Atas perkara yang diajukan banding selanjutnya majelis hakim tingkat

banding akan menjatuhkan putusan dan bilamana pada pihak yang merasa

dikalahkan maka dapat dilakukan upaya hukum kasasi. Batas waktu diajukannya

permohonan kasasi adalah 3 (tiga) minggu di Pulau Jawa dan Madura serta 6

(enam) minggu untuk diluar Pulau Jawa dan Pulau Madura.
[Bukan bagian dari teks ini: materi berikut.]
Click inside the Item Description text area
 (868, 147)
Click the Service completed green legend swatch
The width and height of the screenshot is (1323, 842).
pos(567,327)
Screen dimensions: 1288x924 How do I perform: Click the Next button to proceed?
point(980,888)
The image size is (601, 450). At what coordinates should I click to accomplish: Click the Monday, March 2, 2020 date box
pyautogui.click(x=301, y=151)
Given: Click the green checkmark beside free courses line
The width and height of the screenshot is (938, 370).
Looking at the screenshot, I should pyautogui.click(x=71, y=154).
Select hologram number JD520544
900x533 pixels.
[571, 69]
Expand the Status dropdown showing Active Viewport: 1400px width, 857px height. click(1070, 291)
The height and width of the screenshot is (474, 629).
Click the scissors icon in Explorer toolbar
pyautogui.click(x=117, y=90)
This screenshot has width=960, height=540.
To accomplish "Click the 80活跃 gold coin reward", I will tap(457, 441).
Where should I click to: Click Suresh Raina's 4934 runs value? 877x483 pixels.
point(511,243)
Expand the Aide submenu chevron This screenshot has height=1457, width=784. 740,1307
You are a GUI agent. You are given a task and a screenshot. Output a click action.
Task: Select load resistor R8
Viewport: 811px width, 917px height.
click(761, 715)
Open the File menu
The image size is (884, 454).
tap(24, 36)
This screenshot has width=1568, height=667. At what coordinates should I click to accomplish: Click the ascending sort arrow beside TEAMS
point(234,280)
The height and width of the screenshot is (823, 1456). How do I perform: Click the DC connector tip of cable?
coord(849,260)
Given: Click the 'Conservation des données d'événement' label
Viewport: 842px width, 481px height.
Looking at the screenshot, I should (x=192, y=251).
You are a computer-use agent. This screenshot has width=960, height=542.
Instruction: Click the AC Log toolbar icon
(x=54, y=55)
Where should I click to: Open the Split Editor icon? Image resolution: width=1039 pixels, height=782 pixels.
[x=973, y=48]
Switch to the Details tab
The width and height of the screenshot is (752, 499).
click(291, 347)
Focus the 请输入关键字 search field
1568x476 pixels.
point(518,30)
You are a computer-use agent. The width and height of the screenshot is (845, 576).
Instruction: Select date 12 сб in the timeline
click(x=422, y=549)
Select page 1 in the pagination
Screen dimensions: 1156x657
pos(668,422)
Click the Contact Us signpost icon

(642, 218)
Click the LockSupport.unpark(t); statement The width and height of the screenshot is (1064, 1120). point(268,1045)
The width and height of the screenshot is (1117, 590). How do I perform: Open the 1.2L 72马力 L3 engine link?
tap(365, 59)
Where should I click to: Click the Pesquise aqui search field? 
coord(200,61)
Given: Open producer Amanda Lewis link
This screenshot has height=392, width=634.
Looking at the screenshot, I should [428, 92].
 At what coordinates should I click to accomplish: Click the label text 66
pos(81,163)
Selanjutnya 14 hari

setelah permohonan kasasi diterima maka pemohon kasasi wajib untuk

menyerahkan memori kasasi yang selanjutnya 14 hari setelah memori kasasi

diterima oleh termohon kasasi maka termohon kasasi wajib untuk mengajukan

kontra memori kasasi.

Upaya hukum Peninjauan Kembali.

Upaya hukum peninjauan kembali adalah upaya hukum luar biasa yang

dapat ditempuh bilamana dalam putusan kasasi di Mahkamah Agung pihak yang

berperkara merasa berkeberatan atas isi putusan. Pasal 15 UU No.19 Tahun 1964

Tentang Pokok-Pokok Kekuasaan Kehakiman menerangkan bahwa:

Terhadap putusan pengadilan yang telah berkekuatan hukum yang tetap,

dapat dimohonkan peninjauan kembali, hanya apabila terdapat hal-hal atau

keadaan-keadaan yang ditentukan dengan undang-undang.

Yang selanjutnya ditegaskan pada pasal 21 UU No.14 Tahun 1970

Tentang Pokok Kekuasaan Kehakiman :

46

Apabila terdapat hal-hal atau keadaan-keadaan yang ditentukan dengan undang-

undang, terhadap putusan pengadilan yang telah berkekuatan hukum yang tetap

dapat dimintakan peninjauan kembali kepada Mahkamah Agung, dalam perkara

perdata dan pidana oleh pihak-pihak yang berkepentingan. Peninjauan kembali

hanya dapat diajukan kembali yaitu apabila telah ditemukan bukti-bukti baru

”novum”.

Penyelesaian kredit dengan mengajukan gugatan kepada debitur dan atau

penjamin yang relatif lama penyelesainnya dapat dijembatani dengan melakukan

upaya mengajukan eksekusi atas agunan kredit debitur dan atau penjamin. Upaya

pengajuan permohonan ekseksekusi inipun tidak selamanya akan berjalan mulus

dan lancar karena sangat dimungkinkan adanya bantahan ataupun perlawanan dari

pihak-pihak yang berkeberatan atas eksekusi agunan kredit.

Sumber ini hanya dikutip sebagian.